To reform the National Assembly

By Jay Kim

The political theater of nominating candidates to run for National Assembly seats has come to a close. Those who received a nomination from their parties are happy with the results, looking radiant in interviews, but most of those who were left out complain of unfairness.

People even say that one can bear a loss in an election, but one can never forget the anger from being left out of the nominations.

The question is why any political party should have such an important process as nominations performed by its central organization, be it a process of strategic nomination or primary election. I once asked the leadership of a party whether they should let the people have the power of nomination, like the U.S. political system does.

Their answer was that since, unlike Americans, people in Korea fall short in political knowledge and judgment, parties should do the job on behalf of the people to achieve political reform by weeding out politicians.

This made me wonder if they have ever succeeded in replacing old politicians with new talents through the nomination. Looking at the people that have been nominated this time, many of the candidates of the opposition party are just the same old faces, though those of the ruling party look a little fresher. Does Korea really lack new talents for political office?

Furthermore, watching the opposition party claiming they “have finally achieved the unification of opposition parties that the people have been longing for” at their press conference, I doubted whether that was really what the people of Korea had longed for.

Korean citizens, busy making a living, cannot but look at the unification as a political show, thinking that it was only for those politicians to look out for their own interests and that they would obviously part ways after the election.

From what I hear, there are currently more than 36 registered political parties, as parties unite on one side while new parties are being created on the other side.

In fact, the simplest way to replace old politicians in the Assembly is to limit the numbers of terms of a lawmaker by not allowing him to serve more than three terms.

It is not right that the members of the Assembly are allowed to return for fifth or sixth terms, especially after they passed a law restricting the head of a local government and township councils including city councilmen from serving more than three terms.

What I suggest is that they should not be allowed to run for the Assembly once they have served three terms, not that they can run again by disappearing for a while after three terms. This would automatically bring a change of faces to the Assembly. The case of California in the U.S. is an example of this.

Recently, the Assembly rushed through a bill to increase the number of its seats to 300, without heeding public opinion. This is unimaginable in the U.S.

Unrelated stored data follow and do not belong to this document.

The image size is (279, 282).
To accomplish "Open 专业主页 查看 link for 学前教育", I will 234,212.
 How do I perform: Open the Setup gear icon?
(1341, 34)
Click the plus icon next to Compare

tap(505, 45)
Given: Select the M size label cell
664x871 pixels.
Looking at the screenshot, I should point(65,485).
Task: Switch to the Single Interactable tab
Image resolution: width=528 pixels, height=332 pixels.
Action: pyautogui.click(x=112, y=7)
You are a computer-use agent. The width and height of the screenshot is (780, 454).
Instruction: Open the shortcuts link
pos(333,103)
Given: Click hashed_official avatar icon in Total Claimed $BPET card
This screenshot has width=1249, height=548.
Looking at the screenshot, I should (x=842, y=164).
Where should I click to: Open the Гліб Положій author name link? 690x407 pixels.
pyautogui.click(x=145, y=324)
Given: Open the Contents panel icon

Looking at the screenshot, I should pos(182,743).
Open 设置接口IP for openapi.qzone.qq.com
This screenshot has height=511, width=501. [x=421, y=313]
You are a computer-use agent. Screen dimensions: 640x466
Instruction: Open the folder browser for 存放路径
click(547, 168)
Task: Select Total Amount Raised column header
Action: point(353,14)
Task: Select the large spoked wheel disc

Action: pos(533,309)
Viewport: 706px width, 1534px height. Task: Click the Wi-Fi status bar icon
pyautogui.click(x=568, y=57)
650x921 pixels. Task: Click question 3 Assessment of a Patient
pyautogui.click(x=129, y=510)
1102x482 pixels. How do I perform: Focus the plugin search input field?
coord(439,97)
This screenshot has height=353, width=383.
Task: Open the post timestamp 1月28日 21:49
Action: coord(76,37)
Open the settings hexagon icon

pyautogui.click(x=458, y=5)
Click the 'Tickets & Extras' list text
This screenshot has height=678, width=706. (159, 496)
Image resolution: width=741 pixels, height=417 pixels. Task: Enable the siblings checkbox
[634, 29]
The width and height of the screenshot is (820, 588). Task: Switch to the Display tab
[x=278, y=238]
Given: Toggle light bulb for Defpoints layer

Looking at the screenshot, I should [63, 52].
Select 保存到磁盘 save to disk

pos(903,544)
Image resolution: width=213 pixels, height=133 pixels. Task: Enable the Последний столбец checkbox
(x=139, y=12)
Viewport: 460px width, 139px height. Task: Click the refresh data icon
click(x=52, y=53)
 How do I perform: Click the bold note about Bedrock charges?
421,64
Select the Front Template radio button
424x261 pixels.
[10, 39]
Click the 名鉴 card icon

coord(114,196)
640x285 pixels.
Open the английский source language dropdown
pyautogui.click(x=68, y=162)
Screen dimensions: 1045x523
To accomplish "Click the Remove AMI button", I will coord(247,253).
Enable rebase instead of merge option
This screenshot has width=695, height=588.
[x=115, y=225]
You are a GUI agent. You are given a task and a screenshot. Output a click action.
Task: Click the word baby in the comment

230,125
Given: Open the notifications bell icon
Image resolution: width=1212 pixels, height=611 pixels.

Furthermore, lawmakers failed to process (due to lack of a quorum) the important amendment to the Pharmaceutical Law that many people wanted, the passage of which would allow convenience stores to sell some non-prescription drugs such as aspirin, cold medicines and digestives.

The bill was nullified and the process should start again in the next session. They are just too busy looking out for their own interests.

Meanwhile, they made laws to pay a 1.2 million-won monthly pension to former members of the Assembly who are 60 or older, to pay themselves family allowances and child education expenses, and to increase their stipend by 5.1 percent, which pushed their annual wages over 100 million won.

The Korean economy is steadily moving forward, while politics is not just stalling but quickly going backwards. For example, the 16th National Assembly proposed 1,650 bills, the 17th proposed 5,730, and the 18th proposed an astounding 11,000 bills, nearly six times that of the 16th Assembly.

This only shows that the political scam of proposing bills for the sake of elections without any intention to follow through has become worse. The ratio of passed bills to proposed bills is really embarrassing. It was 15.6 percent in the 16th, 12.1 percent in the 17th and 5.4 percent in the 18th.

And 95 percent of the bills were proposed as PR stunts ― that is, in order for the members of the Assembly to put the names of bills on their congressional reports of legislative activities and get votes in the election.

Each person was nominated by his or her party to become a member of the Assembly through an election. In the U.S., the qualifications and leadership of a lawmaker are seriously questioned if the passage rate of the bills he proposed is this low.